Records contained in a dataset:
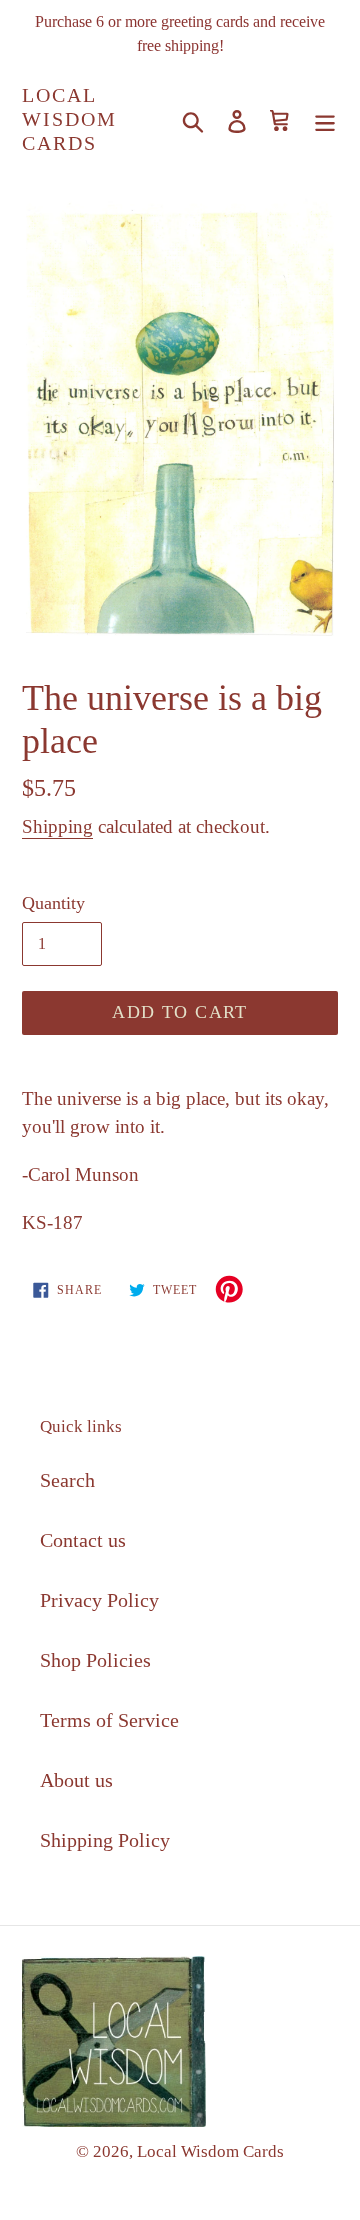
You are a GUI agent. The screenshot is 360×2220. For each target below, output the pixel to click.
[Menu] (325, 119)
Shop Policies (95, 1660)
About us (76, 1780)
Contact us (83, 1540)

WHAT YOU ARE ASKED TO DO: The entries above need to be transcribed exactly, with the images left out.

EXERCISE SOLUTION:
You are a GUI agent. The screenshot is 360×2220. For each target below, output the pixel to click.
[Menu] (325, 119)
Shop Policies (95, 1660)
About us (76, 1780)
Contact us (83, 1540)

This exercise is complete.